Artificial Intelligence-powered tiered early warning framework addressing high false alarm rates for in-hospital mortality prediction

Abstracts Alert fatigue remains a major barrier to the effective deployment of predictive models in emergency care, particularly in the context of rare but critical outcomes such as in-hospital mortality (IHM), which often occurs in less than 5.0% of patients admitted from the emergency department (ED). Severe class imbalance leads to low positive predictive value (PPV), undermining the clinical utility of even high-performance predictive models. To address this issue, we propose AI-TEW (Artificial Intelligence-powered Tiered Early Warning), a novel two-stage early warning framework designed to reduce false alarms and improve clinical interpretability. In Stage 1, a robust machine learning model was developed and validated using data from 174,292 ED visits across three hospitals in China and the United States. The model demonstrated strong discriminative ability for IHM prediction, achieving AUROCs ranging from 0.84 (95% CI, 0.81–0.86) to 0.91 (95% CI, 0.90–0.91) in internal and external validation cohorts. In Stage 2, AI-TEW implements a tiered risk stratification strategy by optimizing decision thresholds to prioritize high-risk patients, thereby increasing PPV from baseline levels of 9.8–18.8% to 32.5–40.5% across sites, while maintaining a high negative predictive value (NPV) of over 98% for low-risk individuals. To further refine alert precision, a knowledge-based filtering layer is introduced, leveraging large language models (LLM) to interpret patient-specific risk factors derived from SHAP (Shapley Additive exPlanations) method.

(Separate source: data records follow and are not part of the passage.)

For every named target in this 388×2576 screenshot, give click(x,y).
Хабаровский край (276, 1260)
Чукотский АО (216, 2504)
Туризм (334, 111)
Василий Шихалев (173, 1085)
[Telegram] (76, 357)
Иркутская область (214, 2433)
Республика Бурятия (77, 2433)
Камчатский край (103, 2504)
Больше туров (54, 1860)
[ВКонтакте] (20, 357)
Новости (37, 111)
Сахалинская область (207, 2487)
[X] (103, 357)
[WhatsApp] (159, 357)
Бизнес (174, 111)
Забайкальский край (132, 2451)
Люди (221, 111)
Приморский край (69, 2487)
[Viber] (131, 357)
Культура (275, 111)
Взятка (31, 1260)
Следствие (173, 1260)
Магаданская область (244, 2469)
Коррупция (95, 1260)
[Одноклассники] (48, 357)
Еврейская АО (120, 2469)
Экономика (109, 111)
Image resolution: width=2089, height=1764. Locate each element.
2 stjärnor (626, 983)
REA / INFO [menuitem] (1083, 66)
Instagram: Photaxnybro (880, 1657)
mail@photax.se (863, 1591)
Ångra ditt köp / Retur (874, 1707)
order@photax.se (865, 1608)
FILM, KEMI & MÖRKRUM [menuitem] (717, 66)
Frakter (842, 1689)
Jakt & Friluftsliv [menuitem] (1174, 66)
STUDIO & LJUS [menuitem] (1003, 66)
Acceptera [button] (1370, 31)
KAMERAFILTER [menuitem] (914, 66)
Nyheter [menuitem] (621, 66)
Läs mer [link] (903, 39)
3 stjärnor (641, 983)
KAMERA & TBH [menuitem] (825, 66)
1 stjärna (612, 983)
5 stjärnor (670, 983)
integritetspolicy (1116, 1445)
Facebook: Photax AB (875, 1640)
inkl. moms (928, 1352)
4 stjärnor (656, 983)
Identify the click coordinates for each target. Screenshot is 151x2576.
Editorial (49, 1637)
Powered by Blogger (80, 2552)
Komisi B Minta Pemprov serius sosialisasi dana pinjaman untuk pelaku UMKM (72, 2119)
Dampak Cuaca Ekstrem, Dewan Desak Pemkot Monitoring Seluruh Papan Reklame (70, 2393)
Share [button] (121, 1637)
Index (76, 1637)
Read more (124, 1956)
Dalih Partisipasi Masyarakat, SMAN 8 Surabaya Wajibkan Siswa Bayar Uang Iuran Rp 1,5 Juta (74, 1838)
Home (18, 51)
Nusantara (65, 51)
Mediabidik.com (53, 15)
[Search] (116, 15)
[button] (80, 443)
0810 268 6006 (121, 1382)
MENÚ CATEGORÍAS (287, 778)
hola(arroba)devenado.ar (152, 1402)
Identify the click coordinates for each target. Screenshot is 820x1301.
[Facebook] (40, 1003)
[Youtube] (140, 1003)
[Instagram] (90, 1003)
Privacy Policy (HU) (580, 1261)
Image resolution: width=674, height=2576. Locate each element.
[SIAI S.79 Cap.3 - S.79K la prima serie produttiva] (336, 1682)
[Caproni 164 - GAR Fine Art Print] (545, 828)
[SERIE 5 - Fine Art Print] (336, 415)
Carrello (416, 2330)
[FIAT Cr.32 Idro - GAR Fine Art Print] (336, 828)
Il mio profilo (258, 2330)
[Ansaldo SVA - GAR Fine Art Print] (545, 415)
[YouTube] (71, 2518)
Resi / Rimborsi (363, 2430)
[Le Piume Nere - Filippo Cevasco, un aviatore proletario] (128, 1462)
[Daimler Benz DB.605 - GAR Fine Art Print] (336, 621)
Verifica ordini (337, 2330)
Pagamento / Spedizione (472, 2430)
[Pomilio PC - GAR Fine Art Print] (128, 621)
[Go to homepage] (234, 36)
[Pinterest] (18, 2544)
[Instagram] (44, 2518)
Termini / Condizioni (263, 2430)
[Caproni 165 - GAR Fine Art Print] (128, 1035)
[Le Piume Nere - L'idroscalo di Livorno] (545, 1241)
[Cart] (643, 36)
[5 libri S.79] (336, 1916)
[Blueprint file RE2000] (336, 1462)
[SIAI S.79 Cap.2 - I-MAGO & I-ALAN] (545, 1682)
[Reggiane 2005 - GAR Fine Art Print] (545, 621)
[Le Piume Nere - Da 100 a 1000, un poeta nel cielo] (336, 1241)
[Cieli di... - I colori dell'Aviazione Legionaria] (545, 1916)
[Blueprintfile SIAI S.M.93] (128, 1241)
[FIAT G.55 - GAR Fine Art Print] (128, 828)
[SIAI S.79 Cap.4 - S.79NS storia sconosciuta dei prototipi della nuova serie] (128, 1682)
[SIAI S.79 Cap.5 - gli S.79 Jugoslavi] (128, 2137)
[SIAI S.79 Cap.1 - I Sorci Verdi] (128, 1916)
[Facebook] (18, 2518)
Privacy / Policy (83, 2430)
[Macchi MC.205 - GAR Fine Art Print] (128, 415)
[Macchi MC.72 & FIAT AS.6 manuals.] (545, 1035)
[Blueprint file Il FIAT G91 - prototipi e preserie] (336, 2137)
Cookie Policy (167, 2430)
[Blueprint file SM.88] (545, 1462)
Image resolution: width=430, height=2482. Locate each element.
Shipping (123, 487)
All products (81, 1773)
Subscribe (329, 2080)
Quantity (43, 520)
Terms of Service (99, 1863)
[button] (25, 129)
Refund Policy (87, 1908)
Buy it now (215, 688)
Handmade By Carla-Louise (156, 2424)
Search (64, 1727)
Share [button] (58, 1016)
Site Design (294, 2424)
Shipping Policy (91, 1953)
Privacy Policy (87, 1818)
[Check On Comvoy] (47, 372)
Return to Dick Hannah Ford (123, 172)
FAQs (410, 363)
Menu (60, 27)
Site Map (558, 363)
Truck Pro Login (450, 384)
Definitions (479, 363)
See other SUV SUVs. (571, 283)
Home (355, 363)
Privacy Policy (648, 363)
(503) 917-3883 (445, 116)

Integrating explainable AI with clinical reasoning enhances contextual understanding and reduces spurious alerts, leading to an 11.53% increase in PPV in external validation (p = 0.0092 for MedGemma). By integrating improved predictive efficiency with interpretable, knowledge-informed filtering, AI-TEW reduces alert burden while supporting timely clinical intervention, demonstrating a promising approach to mitigating the impact of class imbalance in emergency risk prediction.